[Problems]
• A. In the electric vehicle post, about how much do lithium batteries cost per watt-hour?
• B. Write the next part of the electric vehicle post, picking up after its final sentence.

[Text]
I have an EV Calculator that includes calculation of speed based on motor RPM and wheel diameter, so the only other variable you would need is the gear ratio from the motor shaft to the wheel shaft. At 80 km/hr (50 MPH) the wheel will be 314 RPM so if your maximum motor speed is 1000 RPM (actually most motors will easily do 3000-5000), your gear ratio will be about 3:1. At 400 kg and a 3% grade, with all other values as default, the power required will be about 9 HP or 6500 watts, and you can expect to use about 131 Wh/mile. But on flat roads you will need only 5 HP (3800W) and you should use about 77 wh/mile. Those should be considered minimum values and much will depend on component efficiency and driving technique. But a small vehicle as you envision should be able to do about 100-150 Wh/mile average and your 30 mile range would use 3000-4500 Wh. Lithium batteries cost about $0.50/Wh so your pack might be about $2500. This is all theoretical but my results for other vehicles generally are close to real world reported values. Good luck and have fun!

[edit] I see that you plan to use a hub motor in which case there will be no gear reduction and at 1000 RPM on a 54 inch wheel you will be "going like hell" at 160 MPH! But you need to consider the maximum torque of the hub motor which for 1000 RPM and 3000W it will be about 21 lb-ft or 28 N-m. On a 6% slope at just 50 k/h (38 MPH) you need 185 lb-ft of torque and 158 lb-ft even at just 5 k/h. An electric motor can produce about 3x rated torque for a short while, but that will still be nowhere near enough. This is why hub motors have proven mostly impractical without some sort of reduction gearing. They work OK on a pedal-assisted bicycle where you can provide the start-up torque while the motor kicks in at higher cruising speed, but for hill climbing and acceleration, torque is the key, and a 54 inch wheel is practically impossible for a hub motor.

[Dataset extract]
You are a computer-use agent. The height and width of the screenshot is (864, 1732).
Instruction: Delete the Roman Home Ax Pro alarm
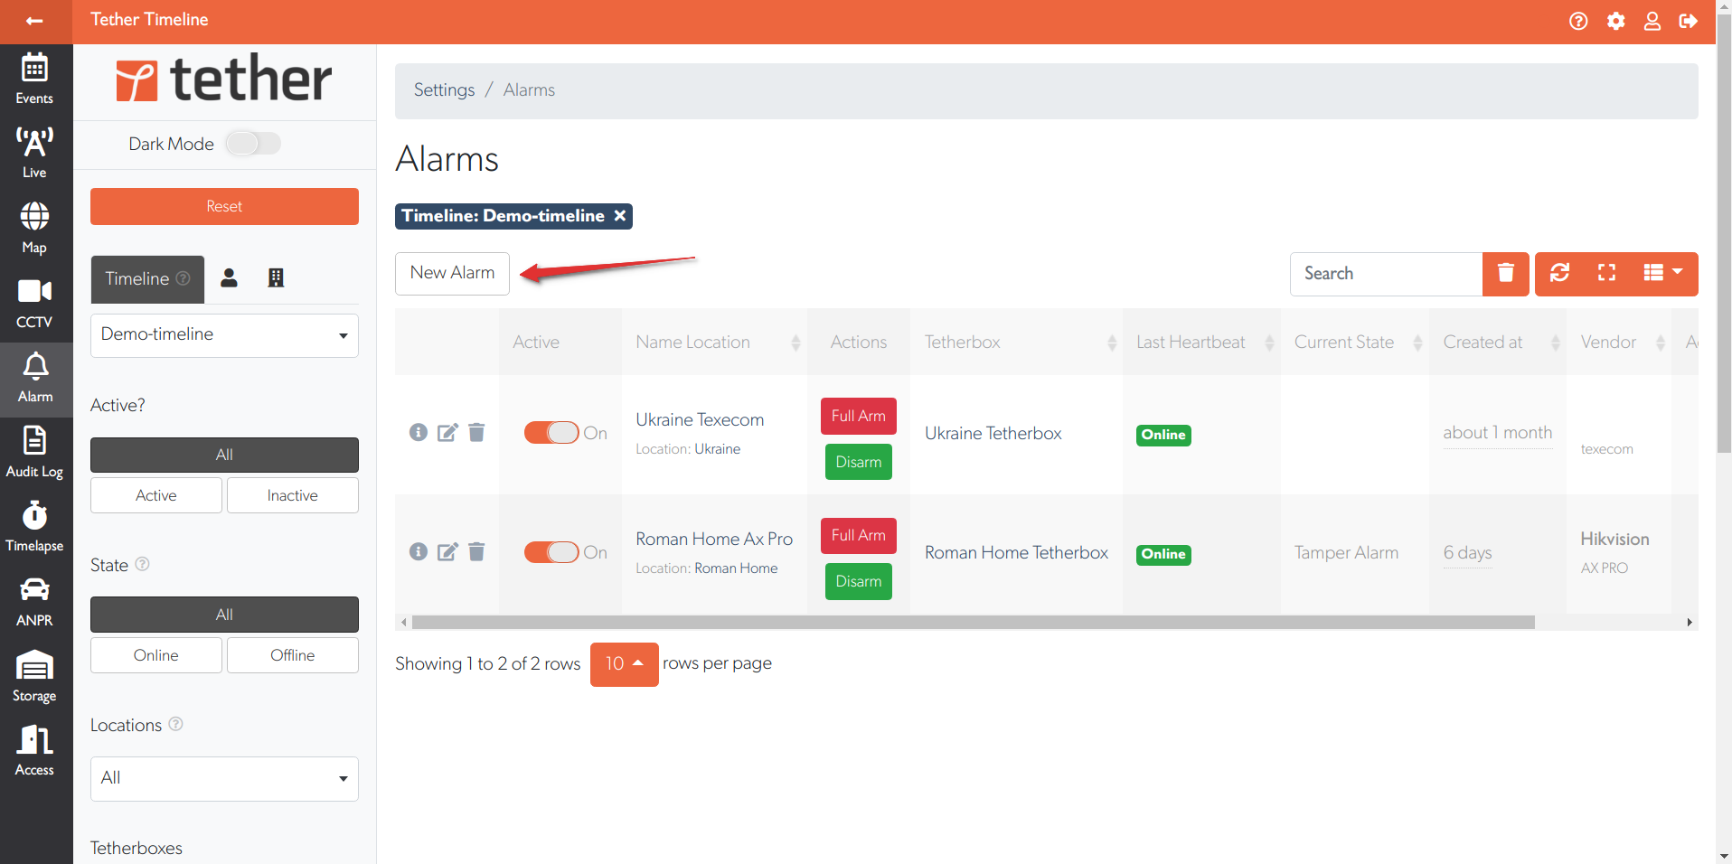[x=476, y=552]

[Answer list]
• A. About $0.50 per Wh.

• B.
----------



## BobDeere (Jun 24, 2014)

Thanks Paul !
you helped me put a lot.
i own since before 2 Sinclair C5 and im aware that is the start that is most 
consuming/torque..
so if i understand you right the hub motor of 3 kw is way to small for that size of vehicle..
so know im thinking.. since its a small hub motor made for 10 inch wheels..
maybe i should 2 in the front and only have a "free" wheel at the rear?
or maybe have all 3 wheels with hub motors?
that should help.. or?


----------



## BobDeere (Jun 24, 2014)

please look at these site
http://www.gngebike.com/electric-scooter-motor

they have lots of different motors . kits etc..
what do you think?im most interested in the 10 inch hub
but they also have a "trike kit"..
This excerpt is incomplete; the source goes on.